■ ЗАДАНИЕ
Где обосновался Юра Ш. после отъезда и чем он там занимается, согласно тексту о знакомых фарцовщиках?

■ ИСХОДНЫЙ ТЕКСТ
МОИ ДРУЗЬЯ ФАРЦОВЩИКИ
В начале 70-х годов прошлого века, молодой человек, небезразличный к своей внешности, заработав за год работы в Египте некоторое количество «сертификатов Внешпосылторга», я кое-что покупал в магазинах, неизвестно почему называвшихся «Березка», но иной раз расстраивался, видя на ком-нибудь такую же курточку или галстук. И иногда обращался к тем, кого называли фарцовщиками — почти забытое ныне слово, происхождение которого мне неизвестно. Это были, как правило, странноватые люди, говорившие полушепотом. И все же я испытывал к ним симпатию — по-своему они вырывались из рамок системы. У каждого свой способ выйти за рамки, думал я — одни читают ночи напролет Бродского, другие диссидентствуют, третьи пьют, а эти занимаются фарцой. Запомнились двое.
Судьба одного из них, пожалуй, вполне обычна. Юра Ш. работал в каком-то НИИ, но о своей работе никогда даже не упоминал. «Юра — это торгующая организация», — говорил сосед Георгий Михайлович П., ставший моим «проводником» по дому, где я поселился после развода. — «Объемы у него небольшие, но вещи хорошие, берет дорого». Юра был дружелюбен, и, когда он давал понять, что хотел бы «зайти посидеть», отказать ему было трудно — да и вообще в начале 80-х соседские отношения были не те, что сейчас, люди друг друга знали и общались запросто. Я ездил в командировки в Европу, и Юра пару раз намекнул на возможность сотрудничества. Я сделал вид, что то ли не услышал, то ли не понял; Юра не обиделся. Но и после этого Юра позванивал, заходил. Однажды он застал у меня Марину Б. и целый час, поддерживая разговор, смотрел в основном на нее. «Стильно одевается», — прокомментировала Марина, когда Юра ушел. «А я?» — «Когда мы познакомились, ты одевался, как советский инженер», — сказала Марина (мы были знакомы очень давно), и после паузы добавила: — «Сейчас лучше».
Юра живо интересовался изменениями, начавшимися в середине 80-х годов, задавал вопросы и о международных делах, но делал это тактично, без нажима. Как только был облегчен режим выезда, у него обнаружились родственники евреи, и он уехал. Обосновался в Нью-Йорке, торгует недвижимостью. Не знаю, почему в этом огромном городе иногда встречаешь на улице людей, с которыми был когда-то знаком — казалось бы, легче сыскаться иголке в стоге сена. Со мной это случалось не так уже редко, я перестал удивляться. Юра окликнул меня у Lincoln Plaza Cinema лет, наверное, через десять после того, как мы виделись в последний раз. Поговорили, как и прежде, легко и хорошо — и разошлись.

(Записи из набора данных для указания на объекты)
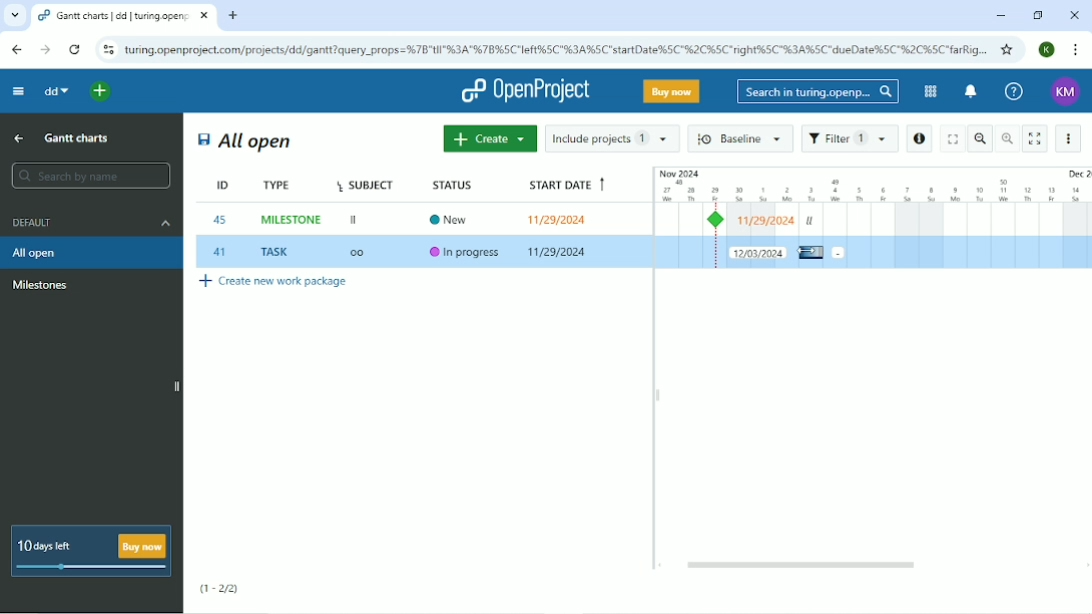  What do you see at coordinates (89, 175) in the screenshot?
I see `Search by name` at bounding box center [89, 175].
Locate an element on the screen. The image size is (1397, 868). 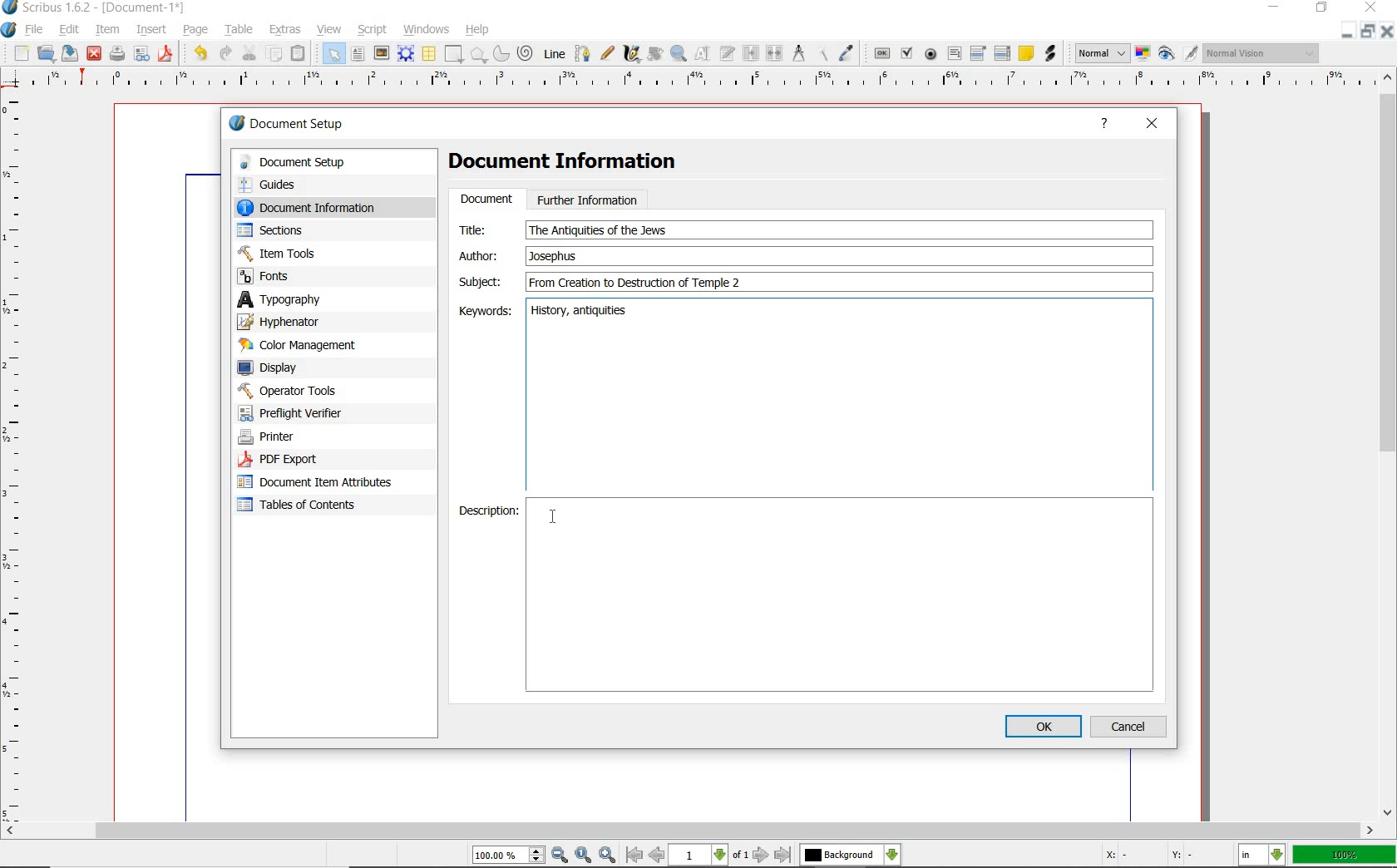
toggle color management is located at coordinates (1143, 53).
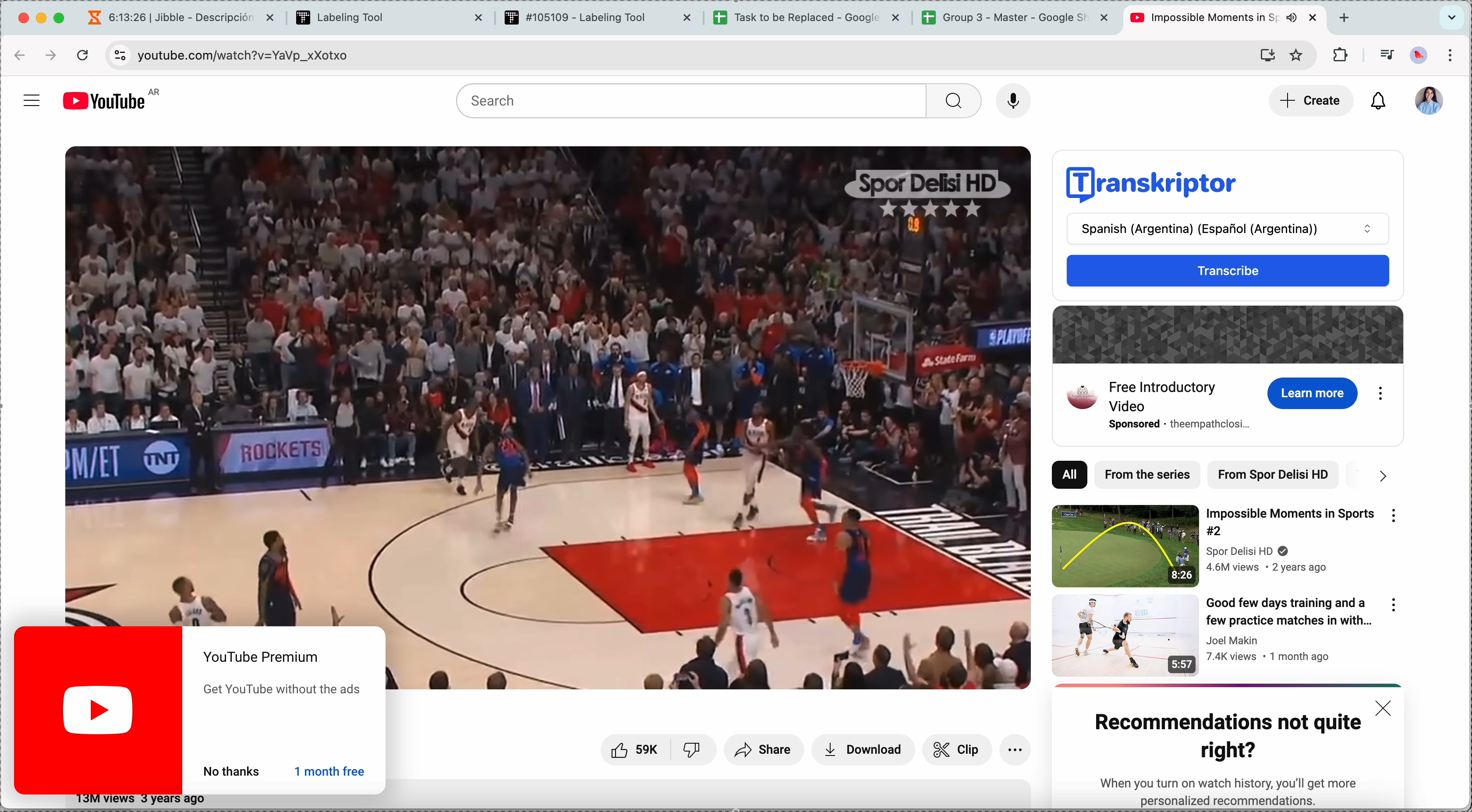 The height and width of the screenshot is (812, 1472). What do you see at coordinates (597, 19) in the screenshot?
I see `tab` at bounding box center [597, 19].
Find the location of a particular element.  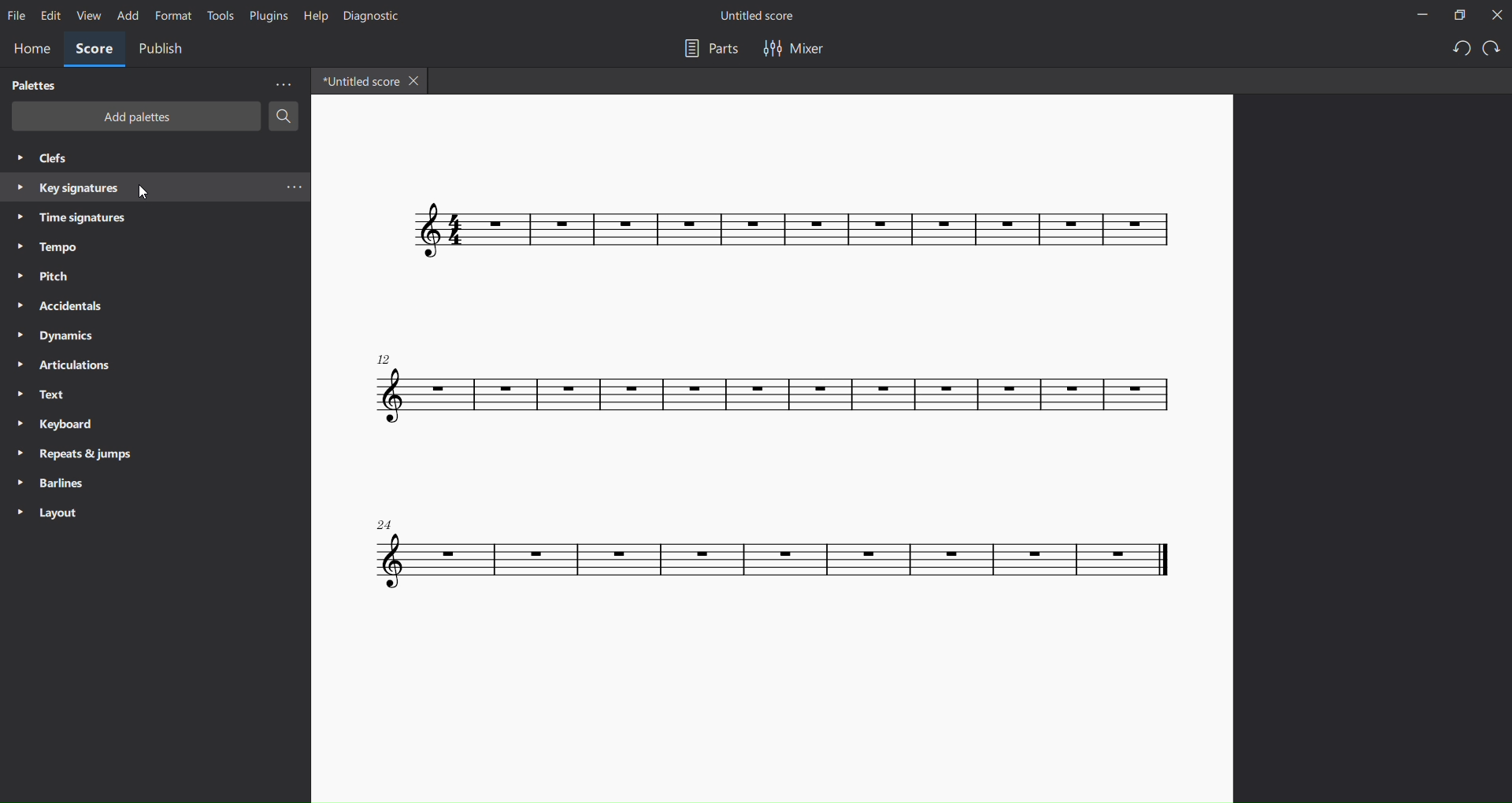

tempo is located at coordinates (45, 244).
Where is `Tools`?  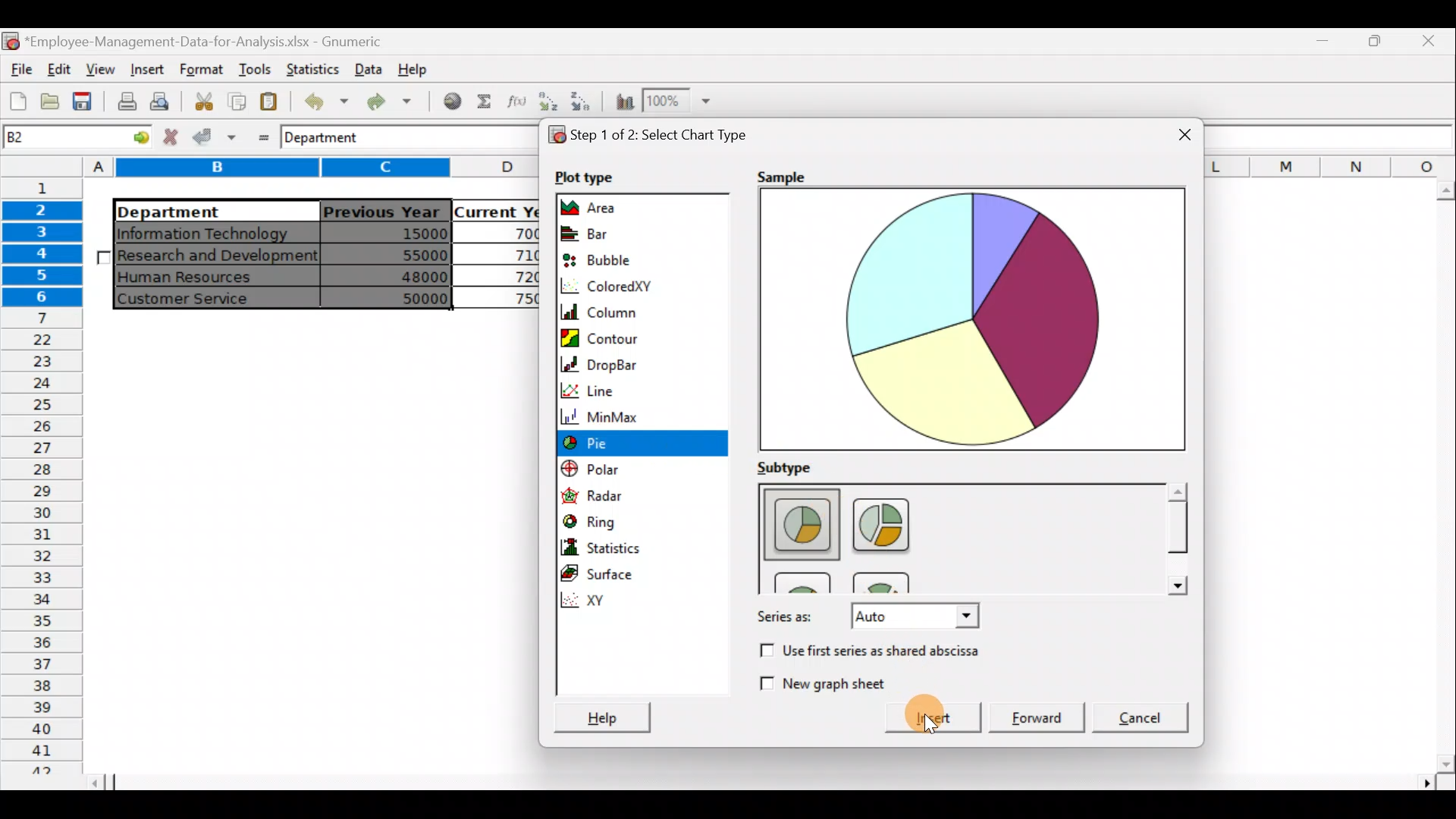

■ ОТВЕТ
Юра Ш. обосновался в Нью-Йорке и торгует недвижимостью.